- **Task to complete**
Each line below should be restated exactly, with nothing dropped.

- **Supplied records**
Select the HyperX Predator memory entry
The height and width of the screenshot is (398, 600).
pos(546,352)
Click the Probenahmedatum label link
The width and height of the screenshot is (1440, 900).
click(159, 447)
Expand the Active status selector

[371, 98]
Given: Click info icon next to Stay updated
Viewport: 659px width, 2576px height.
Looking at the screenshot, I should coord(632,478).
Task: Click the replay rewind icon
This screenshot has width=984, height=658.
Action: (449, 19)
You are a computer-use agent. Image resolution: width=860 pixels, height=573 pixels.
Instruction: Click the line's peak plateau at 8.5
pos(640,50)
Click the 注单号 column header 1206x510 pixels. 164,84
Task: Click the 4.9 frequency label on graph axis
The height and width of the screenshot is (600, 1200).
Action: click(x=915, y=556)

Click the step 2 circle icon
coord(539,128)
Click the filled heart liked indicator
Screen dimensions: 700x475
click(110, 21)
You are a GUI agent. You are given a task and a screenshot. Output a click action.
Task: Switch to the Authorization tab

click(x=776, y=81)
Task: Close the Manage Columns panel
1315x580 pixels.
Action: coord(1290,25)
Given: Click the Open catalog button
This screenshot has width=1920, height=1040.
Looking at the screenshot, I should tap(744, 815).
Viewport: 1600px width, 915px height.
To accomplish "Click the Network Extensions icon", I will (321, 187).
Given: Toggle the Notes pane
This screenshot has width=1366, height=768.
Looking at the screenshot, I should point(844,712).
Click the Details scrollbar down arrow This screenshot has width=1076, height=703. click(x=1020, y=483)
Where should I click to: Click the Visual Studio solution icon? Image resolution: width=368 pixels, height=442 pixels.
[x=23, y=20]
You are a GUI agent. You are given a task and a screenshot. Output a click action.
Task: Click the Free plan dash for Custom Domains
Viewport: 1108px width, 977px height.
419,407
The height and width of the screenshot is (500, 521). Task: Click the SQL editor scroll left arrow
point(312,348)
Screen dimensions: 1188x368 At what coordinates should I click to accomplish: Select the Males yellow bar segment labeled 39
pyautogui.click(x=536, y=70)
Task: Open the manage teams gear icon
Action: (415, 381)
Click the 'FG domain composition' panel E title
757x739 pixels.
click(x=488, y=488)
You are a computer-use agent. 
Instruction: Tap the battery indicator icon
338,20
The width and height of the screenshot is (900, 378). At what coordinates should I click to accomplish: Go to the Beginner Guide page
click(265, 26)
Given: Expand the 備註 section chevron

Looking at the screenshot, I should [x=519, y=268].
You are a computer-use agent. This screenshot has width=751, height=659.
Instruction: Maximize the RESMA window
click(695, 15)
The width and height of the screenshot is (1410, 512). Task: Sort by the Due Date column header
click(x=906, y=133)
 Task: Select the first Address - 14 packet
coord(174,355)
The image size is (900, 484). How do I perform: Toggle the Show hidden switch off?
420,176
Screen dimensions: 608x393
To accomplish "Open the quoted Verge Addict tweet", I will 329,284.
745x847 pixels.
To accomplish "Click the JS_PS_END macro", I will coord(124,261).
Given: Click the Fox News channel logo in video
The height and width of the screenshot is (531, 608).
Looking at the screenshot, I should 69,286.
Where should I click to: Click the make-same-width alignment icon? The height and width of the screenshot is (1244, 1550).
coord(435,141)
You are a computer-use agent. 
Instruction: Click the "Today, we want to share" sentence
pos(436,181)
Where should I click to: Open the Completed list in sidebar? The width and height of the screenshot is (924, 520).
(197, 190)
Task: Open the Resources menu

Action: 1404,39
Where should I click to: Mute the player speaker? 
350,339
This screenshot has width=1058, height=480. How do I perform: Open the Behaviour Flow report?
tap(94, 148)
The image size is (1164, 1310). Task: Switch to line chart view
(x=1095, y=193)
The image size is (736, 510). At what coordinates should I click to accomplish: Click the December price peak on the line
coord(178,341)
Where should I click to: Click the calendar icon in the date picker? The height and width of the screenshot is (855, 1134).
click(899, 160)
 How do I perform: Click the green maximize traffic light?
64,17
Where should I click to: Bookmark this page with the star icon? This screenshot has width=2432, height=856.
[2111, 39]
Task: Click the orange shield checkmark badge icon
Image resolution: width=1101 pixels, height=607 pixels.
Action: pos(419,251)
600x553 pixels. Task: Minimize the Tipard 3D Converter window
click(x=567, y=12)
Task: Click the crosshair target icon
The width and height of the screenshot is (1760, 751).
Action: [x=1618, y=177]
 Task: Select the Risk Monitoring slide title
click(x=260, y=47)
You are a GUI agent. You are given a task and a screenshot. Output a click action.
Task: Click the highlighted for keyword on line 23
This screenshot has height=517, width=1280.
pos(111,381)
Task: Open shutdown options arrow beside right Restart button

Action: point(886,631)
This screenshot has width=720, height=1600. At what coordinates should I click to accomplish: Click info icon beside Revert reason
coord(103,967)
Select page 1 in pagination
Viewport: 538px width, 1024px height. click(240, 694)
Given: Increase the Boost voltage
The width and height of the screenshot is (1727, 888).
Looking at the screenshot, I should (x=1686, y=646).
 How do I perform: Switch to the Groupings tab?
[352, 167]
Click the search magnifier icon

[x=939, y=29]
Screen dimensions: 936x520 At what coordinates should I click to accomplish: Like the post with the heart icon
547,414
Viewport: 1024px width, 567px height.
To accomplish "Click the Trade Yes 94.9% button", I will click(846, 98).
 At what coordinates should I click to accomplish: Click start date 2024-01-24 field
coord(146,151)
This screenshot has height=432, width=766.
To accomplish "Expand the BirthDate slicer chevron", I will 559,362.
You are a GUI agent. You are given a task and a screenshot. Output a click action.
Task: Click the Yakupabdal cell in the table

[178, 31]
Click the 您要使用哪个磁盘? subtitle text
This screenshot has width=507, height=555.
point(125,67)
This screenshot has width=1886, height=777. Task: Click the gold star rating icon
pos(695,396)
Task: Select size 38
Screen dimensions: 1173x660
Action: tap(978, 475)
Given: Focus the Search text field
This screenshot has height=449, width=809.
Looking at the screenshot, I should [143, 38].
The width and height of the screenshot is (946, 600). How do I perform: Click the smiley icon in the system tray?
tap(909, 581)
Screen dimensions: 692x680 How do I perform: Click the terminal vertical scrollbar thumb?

- **Response area**
Select the HyperX Predator memory entry
The height and width of the screenshot is (398, 600).
pos(546,352)
Click the Probenahmedatum label link
The width and height of the screenshot is (1440, 900).
click(159, 447)
Expand the Active status selector

[371, 98]
Given: Click info icon next to Stay updated
Viewport: 659px width, 2576px height.
Looking at the screenshot, I should coord(632,478).
Task: Click the replay rewind icon
This screenshot has width=984, height=658.
Action: (449, 19)
You are a computer-use agent. Image resolution: width=860 pixels, height=573 pixels.
Instruction: Click the line's peak plateau at 8.5
pos(640,50)
Click the 注单号 column header 1206x510 pixels. 164,84
Task: Click the 4.9 frequency label on graph axis
The height and width of the screenshot is (600, 1200).
Action: click(x=915, y=556)

Click the step 2 circle icon
coord(539,128)
Click the filled heart liked indicator
Screen dimensions: 700x475
click(110, 21)
You are a GUI agent. You are given a task and a screenshot. Output a click action.
Task: Switch to the Authorization tab

click(x=776, y=81)
Task: Close the Manage Columns panel
1315x580 pixels.
Action: coord(1290,25)
Given: Click the Open catalog button
This screenshot has width=1920, height=1040.
Looking at the screenshot, I should tap(744, 815).
Viewport: 1600px width, 915px height.
To accomplish "Click the Network Extensions icon", I will (321, 187).
Given: Toggle the Notes pane
This screenshot has width=1366, height=768.
Looking at the screenshot, I should point(844,712).
Click the Details scrollbar down arrow This screenshot has width=1076, height=703. click(x=1020, y=483)
Where should I click to: Click the Visual Studio solution icon? Image resolution: width=368 pixels, height=442 pixels.
[x=23, y=20]
You are a GUI agent. You are given a task and a screenshot. Output a click action.
Task: Click the Free plan dash for Custom Domains
Viewport: 1108px width, 977px height.
419,407
The height and width of the screenshot is (500, 521). Task: Click the SQL editor scroll left arrow
point(312,348)
Screen dimensions: 1188x368 At what coordinates should I click to accomplish: Select the Males yellow bar segment labeled 39
pyautogui.click(x=536, y=70)
Task: Open the manage teams gear icon
Action: (415, 381)
Click the 'FG domain composition' panel E title
757x739 pixels.
click(x=488, y=488)
You are a computer-use agent. 
Instruction: Tap the battery indicator icon
338,20
The width and height of the screenshot is (900, 378). At what coordinates should I click to accomplish: Go to the Beginner Guide page
click(265, 26)
Given: Expand the 備註 section chevron

Looking at the screenshot, I should [x=519, y=268].
You are a computer-use agent. This screenshot has width=751, height=659.
Instruction: Maximize the RESMA window
click(695, 15)
The width and height of the screenshot is (1410, 512). Task: Sort by the Due Date column header
click(x=906, y=133)
 Task: Select the first Address - 14 packet
coord(174,355)
The image size is (900, 484). How do I perform: Toggle the Show hidden switch off?
420,176
Screen dimensions: 608x393
To accomplish "Open the quoted Verge Addict tweet", I will 329,284.
745x847 pixels.
To accomplish "Click the JS_PS_END macro", I will coord(124,261).
Given: Click the Fox News channel logo in video
The height and width of the screenshot is (531, 608).
Looking at the screenshot, I should 69,286.
Where should I click to: Click the make-same-width alignment icon? The height and width of the screenshot is (1244, 1550).
coord(435,141)
You are a computer-use agent. 
Instruction: Click the "Today, we want to share" sentence
pos(436,181)
Where should I click to: Open the Completed list in sidebar? The width and height of the screenshot is (924, 520).
(197, 190)
Task: Open the Resources menu

Action: 1404,39
Where should I click to: Mute the player speaker? 
350,339
This screenshot has width=1058, height=480. How do I perform: Open the Behaviour Flow report?
tap(94, 148)
The image size is (1164, 1310). Task: Switch to line chart view
(x=1095, y=193)
The image size is (736, 510). At what coordinates should I click to accomplish: Click the December price peak on the line
coord(178,341)
Where should I click to: Click the calendar icon in the date picker? The height and width of the screenshot is (855, 1134).
click(899, 160)
 How do I perform: Click the green maximize traffic light?
64,17
Where should I click to: Bookmark this page with the star icon? This screenshot has width=2432, height=856.
[2111, 39]
Task: Click the orange shield checkmark badge icon
Image resolution: width=1101 pixels, height=607 pixels.
Action: pos(419,251)
600x553 pixels. Task: Minimize the Tipard 3D Converter window
click(x=567, y=12)
Task: Click the crosshair target icon
The width and height of the screenshot is (1760, 751).
Action: [x=1618, y=177]
 Task: Select the Risk Monitoring slide title
click(x=260, y=47)
You are a GUI agent. You are given a task and a screenshot. Output a click action.
Task: Click the highlighted for keyword on line 23
This screenshot has height=517, width=1280.
pos(111,381)
Task: Open shutdown options arrow beside right Restart button

Action: point(886,631)
This screenshot has width=720, height=1600. At what coordinates should I click to accomplish: Click info icon beside Revert reason
coord(103,967)
Select page 1 in pagination
Viewport: 538px width, 1024px height. click(240, 694)
Given: Increase the Boost voltage
The width and height of the screenshot is (1727, 888).
Looking at the screenshot, I should (x=1686, y=646).
 How do I perform: Switch to the Groupings tab?
[352, 167]
Click the search magnifier icon

[x=939, y=29]
Screen dimensions: 936x520 At what coordinates should I click to accomplish: Like the post with the heart icon
547,414
Viewport: 1024px width, 567px height.
To accomplish "Click the Trade Yes 94.9% button", I will click(846, 98).
 At what coordinates should I click to accomplish: Click start date 2024-01-24 field
coord(146,151)
This screenshot has height=432, width=766.
To accomplish "Expand the BirthDate slicer chevron", I will 559,362.
You are a GUI agent. You are given a task and a screenshot. Output a click action.
Task: Click the Yakupabdal cell in the table

[178, 31]
Click the 您要使用哪个磁盘? subtitle text
This screenshot has width=507, height=555.
point(125,67)
This screenshot has width=1886, height=777. Task: Click the gold star rating icon
pos(695,396)
Task: Select size 38
Screen dimensions: 1173x660
Action: tap(978, 475)
Given: Focus the Search text field
This screenshot has height=449, width=809.
Looking at the screenshot, I should [143, 38].
The width and height of the screenshot is (946, 600). How do I perform: Click the smiley icon in the system tray?
tap(909, 581)
Screen dimensions: 692x680 How do I perform: Click the terminal vertical scrollbar thumb?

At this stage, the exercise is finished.